The College's enemies have often been physical. In 1742 a sugar refinery was built against its wall, a constant fire risk that worried the heralds for nearly eighty years until they finally bought the offending building in 1820 for £1,500. In 1939 their records were evacuated to Thornbury Castle in Gloucestershire. On 10 and 11 May 1941, the night of the heaviest German air raid on the City, the College building was almost lost. All the buildings to its east on Queen Victoria Street were levelled. The flames came across the roofs. The College was given up for lost when, at the last possible moment, the wind changed direction and pushed the fire away. The walls survived; restoration after the war required public subscription and significant herald contributions from their own pockets. The gates now at the entrance arrived in 1956 from Goodrich Court in Herefordshire.

The Heralds Today

Thirteen officers in ordinary make up the modern College: three Kings of Arms, six Heralds, and four Pursuivants, all appointed by the Sovereign on the recommendation of the Earl Marshal, a hereditary office held by the Duke of Norfolk.
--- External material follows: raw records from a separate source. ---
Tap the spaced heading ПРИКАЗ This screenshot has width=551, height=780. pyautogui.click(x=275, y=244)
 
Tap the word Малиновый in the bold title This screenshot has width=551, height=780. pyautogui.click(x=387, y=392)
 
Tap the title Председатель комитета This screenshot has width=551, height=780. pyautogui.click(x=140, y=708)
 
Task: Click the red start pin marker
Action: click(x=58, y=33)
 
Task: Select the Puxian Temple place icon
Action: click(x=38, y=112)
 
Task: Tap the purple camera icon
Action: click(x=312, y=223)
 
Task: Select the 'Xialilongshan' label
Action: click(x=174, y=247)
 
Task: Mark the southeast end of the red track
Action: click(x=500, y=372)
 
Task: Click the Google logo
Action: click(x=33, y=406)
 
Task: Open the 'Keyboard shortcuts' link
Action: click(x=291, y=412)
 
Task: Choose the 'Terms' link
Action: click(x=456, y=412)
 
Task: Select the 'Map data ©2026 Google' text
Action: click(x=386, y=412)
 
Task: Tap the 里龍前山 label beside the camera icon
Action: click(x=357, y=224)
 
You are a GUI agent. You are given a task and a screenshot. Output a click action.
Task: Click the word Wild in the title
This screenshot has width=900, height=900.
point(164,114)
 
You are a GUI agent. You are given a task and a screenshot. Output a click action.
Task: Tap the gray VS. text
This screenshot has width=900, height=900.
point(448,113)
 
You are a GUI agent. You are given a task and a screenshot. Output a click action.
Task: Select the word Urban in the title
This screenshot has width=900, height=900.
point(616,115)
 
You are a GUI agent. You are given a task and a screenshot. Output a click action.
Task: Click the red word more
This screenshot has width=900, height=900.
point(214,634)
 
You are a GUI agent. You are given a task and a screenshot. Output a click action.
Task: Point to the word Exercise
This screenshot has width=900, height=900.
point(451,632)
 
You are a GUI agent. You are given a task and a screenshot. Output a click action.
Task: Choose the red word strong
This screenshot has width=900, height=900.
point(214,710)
They are still expected to lead the front of the procession at every State Opening of Parliament, every Garter Service at Windsor, every coronation. They alone, besides the King and Queen, may wear crowns at a coronation, which last happened at the crowning of Charles III in 2023. A new grant of personal arms, including a crest, costs £9,600 as of January 2026; a commercial company pays £29,560. The College is almost entirely self-financed, receiving no regular public funding. From a king's parting reform to a corporation that still drafts coats of arms by hand, the heralds have outlasted nearly every institution that ever threatened them.

From the Air

Located at 51.5125 degrees N, 0.0977 degrees W on Queen Victoria Street in the City of London, just north of the Thames. The College sits in a quiet courtyard between St Paul's Cathedral and the river, recognisable from the air as a small Georgian quadrangle amid the surrounding modern City buildings. Nearest airport: London City (EGLC) about 7 nm east. Best viewed from 2,500 feet on an approach following the Thames.